Another section may give some solution focused practitioners pause for thought:
In these circumstances, nurturing the strengths and resilience of families rather than creating dependence is essential. In the view of families, this was done by not telling them what to do but offering options and suggestions. It meant working with them and supporting them but also, crucially, putting the responsibility on the families, agreeing a clear plan and goals and regularly
reviewing and acknowledging progress. One parent appreciated regular letters from the worker reinforcing the discussions and agreed actions and noting the achievements. This was found to be a useful reminder, when things became tough, about what strategies had previously helped. Mechanisms and plans for tapering down support were essential as family capacity increased. (p26)
The controversial bit for me here is the emphasis on plans. Obviously, if a family thinks that having a plan, and even one written down, would be useful (“how else will I remember what we talked about?”) then obviously that could work for them, but we would argue that it’s one thing to talk about possible actions that it might be useful to take, but setting things down leads to a process of checking up on clients – which seems exactly what the report is recommending.

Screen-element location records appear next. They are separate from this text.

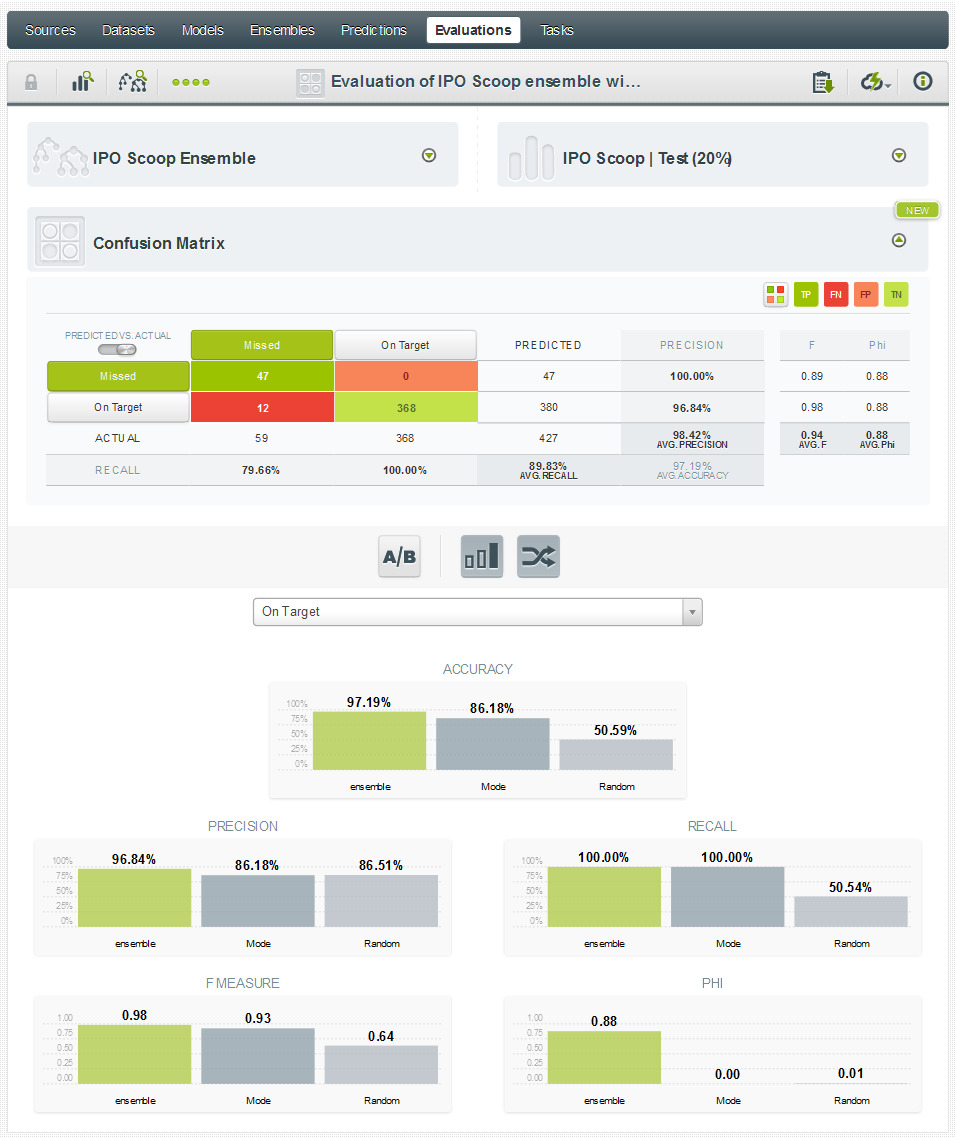Expand the IPO Scoop Test (20%) panel
This screenshot has height=1138, width=955.
coord(898,155)
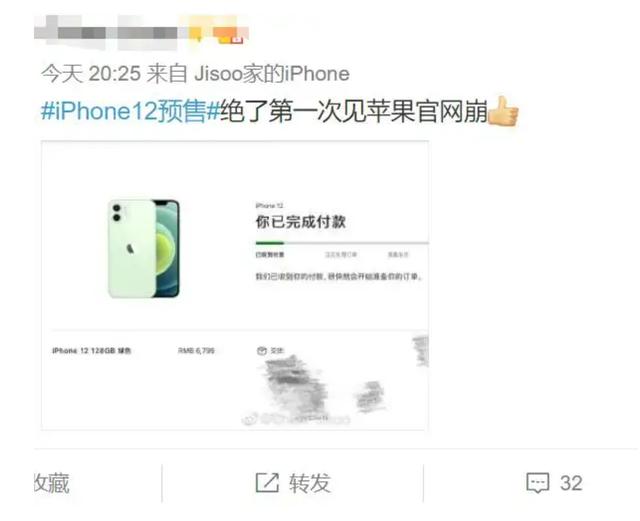Click the 转发 repost label

click(310, 483)
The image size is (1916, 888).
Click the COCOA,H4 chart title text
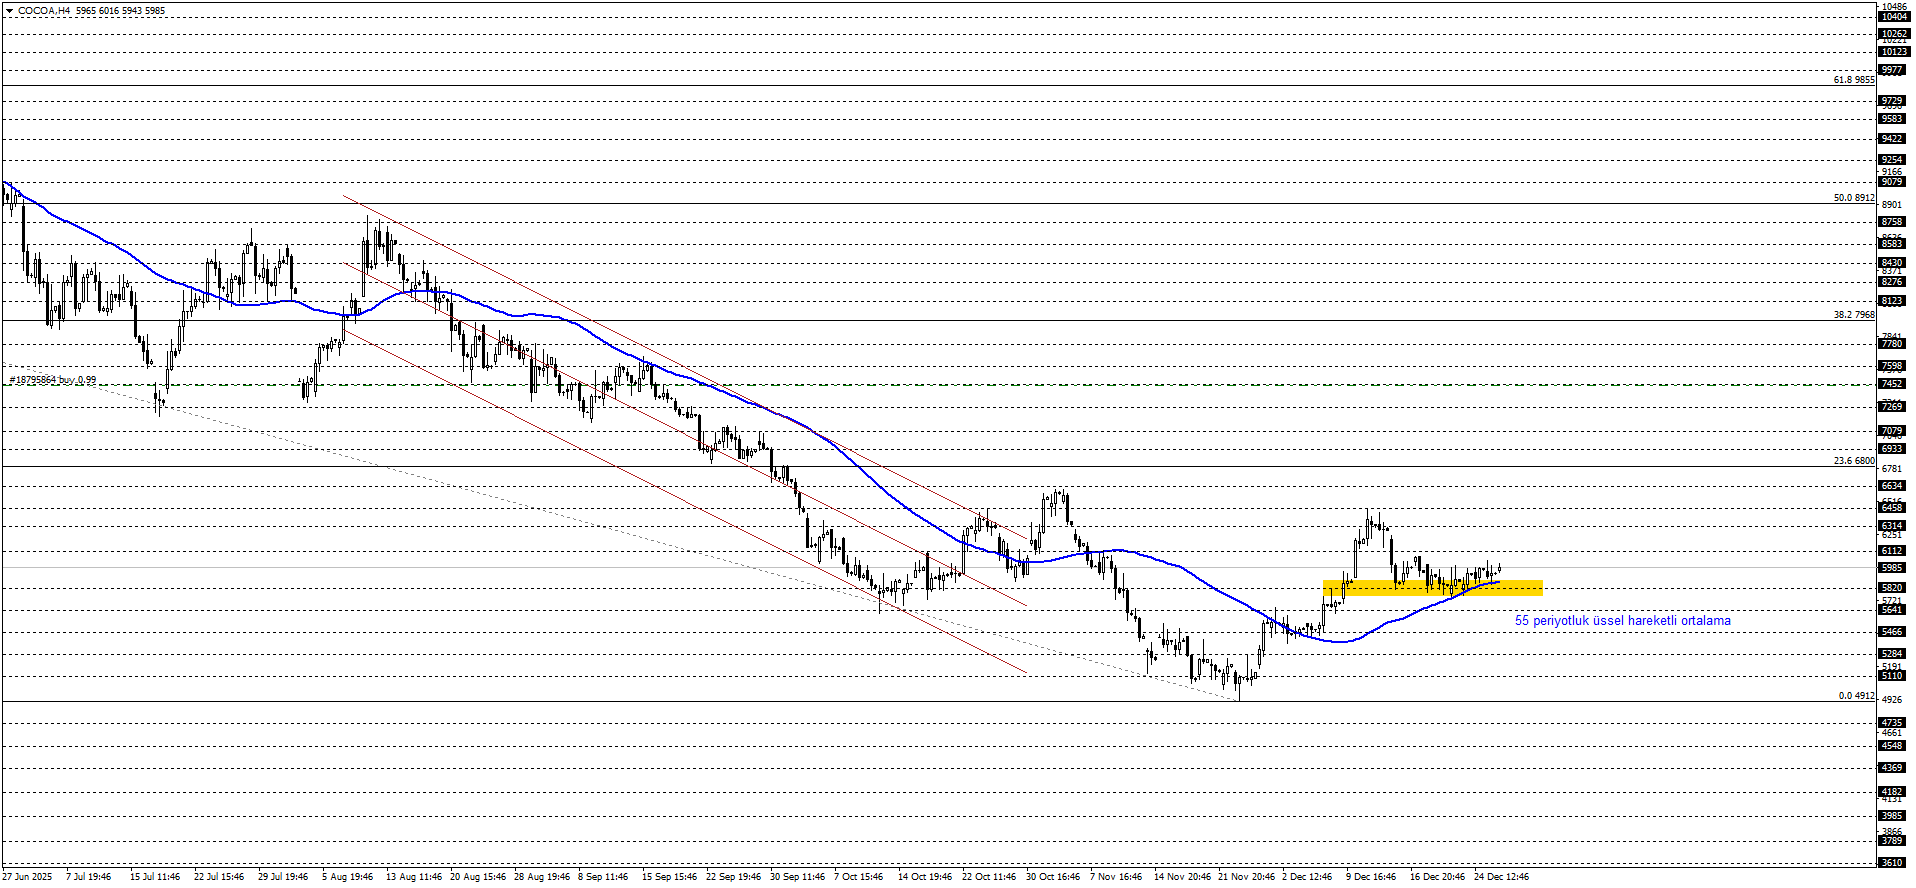coord(44,11)
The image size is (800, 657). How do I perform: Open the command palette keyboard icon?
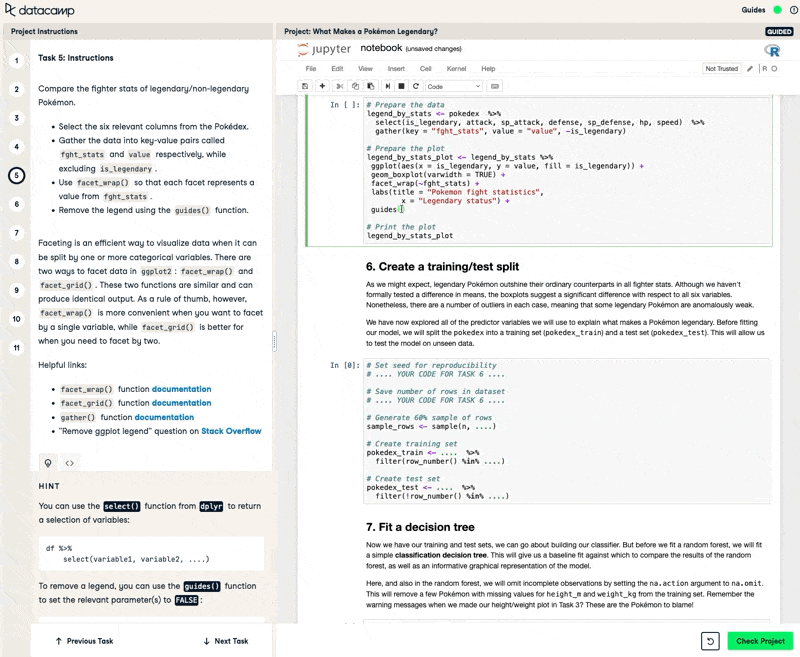pyautogui.click(x=495, y=86)
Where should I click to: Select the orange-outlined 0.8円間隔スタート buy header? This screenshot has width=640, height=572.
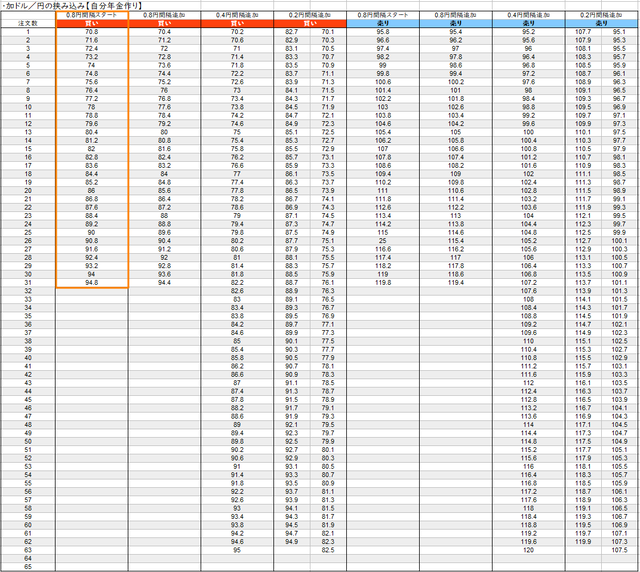point(92,15)
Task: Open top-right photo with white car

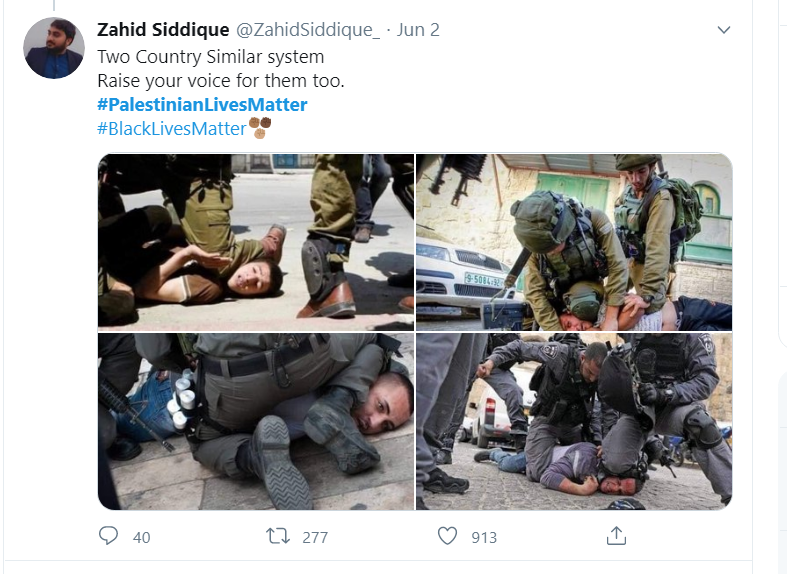Action: tap(574, 242)
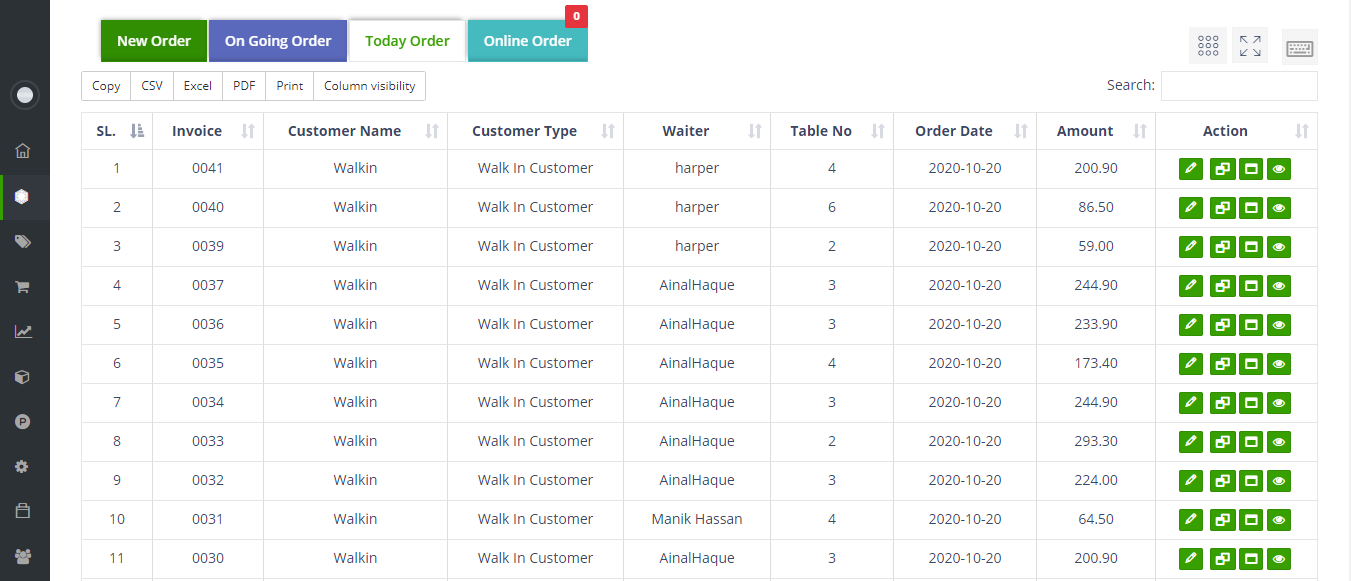Click the shopping cart sidebar icon
The width and height of the screenshot is (1351, 581).
(23, 287)
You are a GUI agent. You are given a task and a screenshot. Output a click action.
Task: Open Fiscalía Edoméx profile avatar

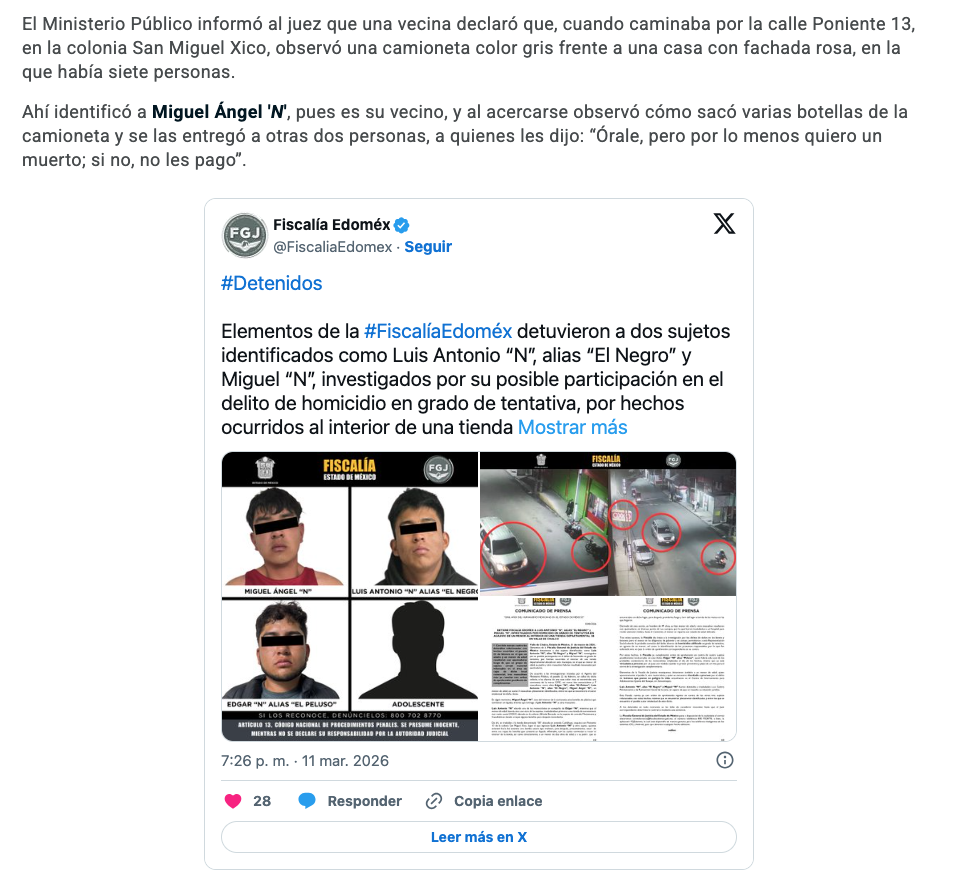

Finally, the report contains a few case studies and in two, in Rochdale (p23-25) and Blackpool (p36), the work is specifically described as solution focused, and in another, North Yorkshire (p14), it is described as ‘based on a ‘family strengths’ approach’.
This piece is not intended to be an in-depth review of the report. There is so much valuable information to be found there, and overall the reader is left, I think, feeling in awe of the commitment of social workers. And it is heartening to see that solution focused practice and allied approaches are playing such a large part in the successful work that is going on. Work that has largely, until this report, gone unsung. But of course the real heroes are the clients. This whole report could be seen as evidence for the solution focused adage that the client is the expert.